RoundPipe is a large DNN training framework that lets you train huge models on consumer-grade GPUs. On a single 24 GB GPU, you can full fine-tune 32B-parameter models, LoRA fine-tune up to 235B, and handle 64K+ token sequences, with throughput approaching datacenter-class hardware.

## Highlights

- **Train bigger than ever**: Full fine-tune 32B models or LoRA fine-tune up to 235B on a single 24 GB GPU. Up to 7× longer sequence length than PyTorch FSDP.
- **High performance**: Push a 4090 close to A800 NVLINK-class throughput. Up to 6× faster than FSDP Offload in typical workloads.
- **Linear multi-GPU scaling**: Scale to multiple GPUs within a node without rewriting your training loop. Throughput grows linearly while max sequence length per GPU stays unchanged.
- **Feels like PyTorch**: Sequential programming interface with a low learning curve. Works well in Jupyter Notebook for rapid iteration.
- **General by design**: No constraints on layer structure, training flow, or parameter update strategy.
- **Portable across accelerators**: Pure PyTorch implementation. Runs on Nvidia, AMD, and Ascend platforms.

## Benchmarks

All benchmarks below are measured on a single node with 8 GPUs. "OOM" means the framework cannot fit the model under that configuration.

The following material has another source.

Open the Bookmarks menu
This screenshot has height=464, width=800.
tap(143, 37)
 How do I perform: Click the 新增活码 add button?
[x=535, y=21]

### Maximum Input Sequence Length

| Framework | Qwen3-1.7B | Llama3.1-8B | Qwen3-32B | Qwen3-235B (LoRA) |
|---|---:|---:|---:|---:|
| 4090 · FSDP Offload | 11 K | 11 K | OOM | OOM |
| 4090 · **RoundPipe** | **73 K** | **49 K** | **28 K** | **31 K** |
| A800 · FSDP | 39 K | 29 K | 11 K | OOM |
| A800 · **RoundPipe** | **288 K** | **226 K** | **126 K** | **118 K** |

### Training Throughput (tokens/s)

| Framework | Qwen3-1.7B | Llama3.1-8B | Qwen3-32B | Qwen3-235B (LoRA) |
|---|---:|---:|---:|---:|
| 4090 · FSDP Offload | 35,074 | 4,071 | OOM | OOM |
| 4090 · **RoundPipe** | **65,417** | **24,275** | **5,516** | **1,820** |
| A800 · FSDP | 85,829 | 29,148 | 3,455 | OOM |
| A800 · **RoundPipe** | **84,692** | **28,427** | **6,301** | **1,796** |

### Multi-GPU Scaling (8× RTX 4090)

| GPUs | Qwen3-1.7B | Llama3.1-8B | Qwen3-32B | Qwen3-235B (LoRA) |
|---:|---:|---:|---:|---:|
| 1 | 8,881 | 3,142 | 740 | 480 |
| 2 | 17,026 | 6,259 | 1,476 | 808 |
| 4 | 33,178 | 12,278 | 2,897 | 1,281 |
| 8 | 65,417 | 24,275 | 5,516 | 1,820 |

Max sequence length per GPU stays constant across all GPU counts (73 K, 49 K, 28 K, and 31 K respectively).

### Cross-Platform

| Device | Qwen3-1.7B | Llama3.1-8B | Qwen3-32B | Qwen3-235B (LoRA) |
|---|---:|---:|---:|---:|
| AMD W7800 | 17,852 | 5,915 | 1,450 | 665 |
| Ascend 910B | 50,599 | 23,253 | 5,028 | 459 |
| RTX 4090 | 65,417 | 24,275 | 5,516 | 1,820 |

## Quick Start

### Installation

```bash
pip install roundpipe
```

**Requirements:** Python ≥ 3.8, PyTorch ≥ 2.4

### Examples

See the [`example/`](example/) directory. More examples and tutorials will be added soon.

## Documentation

Full documentation is available at **[itcarrot.github.io/RoundPipe](https://itcarrot.github.io/RoundPipe/)**.

中文文档请访问 **[itcarrot.github.io/RoundPipe/index.zh.html](https://itcarrot.github.io/RoundPipe/zh)**。

## License

RoundPipe is licensed under the [LGPL-3.0](COPYING.LESSER).